◆ Zu erledigen ◆
a – Beantworte die folgenden Fragen zum Artikel über die Pegida-Proteste.
(i) Wie viele Menschen kamen zum Pegida-Marsch?
(ii) Wie viel Prozent aller Sachsen sind keine Deutschen?
(iii) Welcher Anteil der Deutschen gilt nach einer Studie für den Deutschen Bundestag als latent oder manifest antisemitisch?
b – Schreibe den Artikel über die Pegida-Proteste im Anschluss an seinen letzten Satz weiter.

◆ Textauszug ◆
=======

# taz.de -- Islamfeindliche Pegida-Proteste: Vernunft hilft nicht gegen Patrioten
       
       > 15.000 Menschen kamen zum Pegida-Marsch. Unionspolitiker wünschen sich
       > einen Dialog mit ihnen. Aber Hass ist nicht rational.
       
 (IMG) Bild: „Unsere Regeln, unsere Tradition“. Patriotische Jacke auf einer Ablegerdemonstration der Pegida in Düsseldorf
       
       Wir müssen reden. Politiker nicht nur aus der Union plädieren für einen
       Dialog mit den verbissen Schweigenden, die da an jedem Montag ihre Furcht
       vor dem Islamismus in Dresden kundtun. Zugleich zeigen sich Beobachter von
       der Tatsache irritiert, dass eine offenkundig fremdenfeindliche Furcht dort
       auflebt, wo es an Fremden mangelt. Denn lediglich 2,2 Prozent aller Sachsen
       sind keine Deutschen.
       
       Doch diese Erkenntnis ist nicht überraschend. So wenig es jüdischen Lebens
       für einen manifesten Antisemitismus bedarf, so unnötig sind Muslime für
       Ressentiments gegen Muslime. Ja, es scheint fast, dass die Abwesenheit des
       vermeintlich Bösen die Erzeugung dieses Feindbildes noch begünstigt.
       
       Etwa jeder fünfte Deutsche gilt nach einer Studie für den Deutschen
       Bundestag als latent oder manifest antisemitisch. Sie oder er hängt der
       irrationalen Vorstellung an, nach der Juden in welcher Form auch immer eine
       Bedrohung, ein Ärgernis oder ein Problem darstellen. Nun ist das Äußern
       antisemitischer Stereotype aus gutem Grund in der Bundesrepublik geächtet.
       Für antiislamische Vorstellungen gilt dieses Tabu dagegen nicht. Es spricht
       daher einiges dafür, dass die Zahl der Muslimhasser die der Antisemiten
       übersteigt. Darauf weisen auch Umfragen hin, in denen rund die Hälfte der
       Bevölkerung Verständnis für die Pegida-Proteste äußert.
       
       Selbstverständlich verbieten sich Analogien zwischen dem
       nationalsozialistischen Regime vor 70 Jahren und einigen Tausend Dresdner
       Demonstranten heute. Das hieße nicht nur, die Opfer der NS-Massenmörder
       politisch zu instrumentalisieren, sondern auch, der Pegida-Bewegung eine
       Bedeutung zuzumessen, die sie glücklicherweise nicht besitzt. Allerdings
       lassen sich zwischen den Dresdner „Wutbürgern“ und antisemitisch geprägten
       Bewegungen in der Weimarer Politik durchaus Parallelen finden.
       
       ## Der tiefe Glaube an etwas Irrationales
       
       Beide projizieren ihre offenbaren Ängste vor Veränderungen in die Furcht
       vor einem vermeintlich allmächtigen Gegner. Das Ergebnis dieser Projektion
       ist der tiefe Glaube an etwas Irrationales. Anders ausgedrückt: Es ist
       natürlich Blödsinn, dass Islamisten demnächst in Dresdner Wohnstuben
       eindringen, genauso wie es absoluter Schwachsinn war (und ist), Juden eine
       Weltverschwörung anzudichten. Dennoch existiert ein solcher Glaube.

=======

Daten zum Zeigen auf Ziele:

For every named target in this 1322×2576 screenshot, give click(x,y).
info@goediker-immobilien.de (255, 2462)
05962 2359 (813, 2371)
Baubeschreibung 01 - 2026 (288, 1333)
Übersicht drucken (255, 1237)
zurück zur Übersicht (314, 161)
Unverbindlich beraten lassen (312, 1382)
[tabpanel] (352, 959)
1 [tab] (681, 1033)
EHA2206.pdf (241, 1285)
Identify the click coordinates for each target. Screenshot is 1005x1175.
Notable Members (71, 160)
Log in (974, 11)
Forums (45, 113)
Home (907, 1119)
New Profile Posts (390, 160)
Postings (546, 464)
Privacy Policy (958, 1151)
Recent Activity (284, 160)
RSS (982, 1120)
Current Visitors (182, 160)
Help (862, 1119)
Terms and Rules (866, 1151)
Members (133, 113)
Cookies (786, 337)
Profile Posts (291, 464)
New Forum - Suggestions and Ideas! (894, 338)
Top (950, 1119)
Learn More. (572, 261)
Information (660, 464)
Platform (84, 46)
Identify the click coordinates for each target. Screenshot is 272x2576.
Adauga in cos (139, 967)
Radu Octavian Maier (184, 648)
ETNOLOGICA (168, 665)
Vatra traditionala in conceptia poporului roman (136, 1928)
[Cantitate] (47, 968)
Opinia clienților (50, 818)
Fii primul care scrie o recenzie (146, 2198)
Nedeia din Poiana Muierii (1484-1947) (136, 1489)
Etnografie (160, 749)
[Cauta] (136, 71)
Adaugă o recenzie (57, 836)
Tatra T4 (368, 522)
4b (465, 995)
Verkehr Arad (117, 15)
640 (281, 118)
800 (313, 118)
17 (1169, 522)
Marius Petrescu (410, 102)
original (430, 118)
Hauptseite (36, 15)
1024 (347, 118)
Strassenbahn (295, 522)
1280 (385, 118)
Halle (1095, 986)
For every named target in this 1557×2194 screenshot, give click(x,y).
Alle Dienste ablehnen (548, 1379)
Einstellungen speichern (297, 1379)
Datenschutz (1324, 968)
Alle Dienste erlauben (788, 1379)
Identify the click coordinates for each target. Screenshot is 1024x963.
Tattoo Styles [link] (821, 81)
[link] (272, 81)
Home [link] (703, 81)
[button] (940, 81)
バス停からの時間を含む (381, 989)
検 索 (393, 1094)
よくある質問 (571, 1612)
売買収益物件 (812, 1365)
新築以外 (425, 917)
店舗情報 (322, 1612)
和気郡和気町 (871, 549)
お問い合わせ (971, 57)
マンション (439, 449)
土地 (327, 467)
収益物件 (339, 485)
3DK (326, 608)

=======

◆ Erwartete Ergebnisse ◆
a –
(i) 15.000 Menschen.
(ii) 2,2 Prozent.
(iii) Etwa jeder fünfte Deutsche.

b –
       
       Beide Gruppen entstammen dem Kleinbürgertum, in dem Abstiegsängste
       besonders ausgeprägt sind. Tatsächlich ist die Furcht vor Arbeitslosigkeit
       und Pauperisierung unter diesem nicht unbegründet. Die Kriminalität an der
       Grenze zu Polen wird von vielen dort Ansässigen als Problem empfunden.
       Unsinnig sind allerdings die Schlussfolgerungen, die einige der Betroffenen
       daraus ziehen.
       
       Beide Bewegungen zeichnet ferner die Ablehnung bestehender „etablierter“
       Parteien, demokratischer Prozesse und der Medien aus, die als
       „Systempresse“ verunglimpft wird. Pegida lehnt eine Debatte über ihre Ziele
       ausdrücklich ab.
       
       Nun hieße es, ein irreales Bedrohungsszenario zu eröffnen, würde man nicht
       auf die eklatanten Unterschiede zwischen den judenfeindlichen Bewegungen
       einst und den Muslimhassern heute hinweisen.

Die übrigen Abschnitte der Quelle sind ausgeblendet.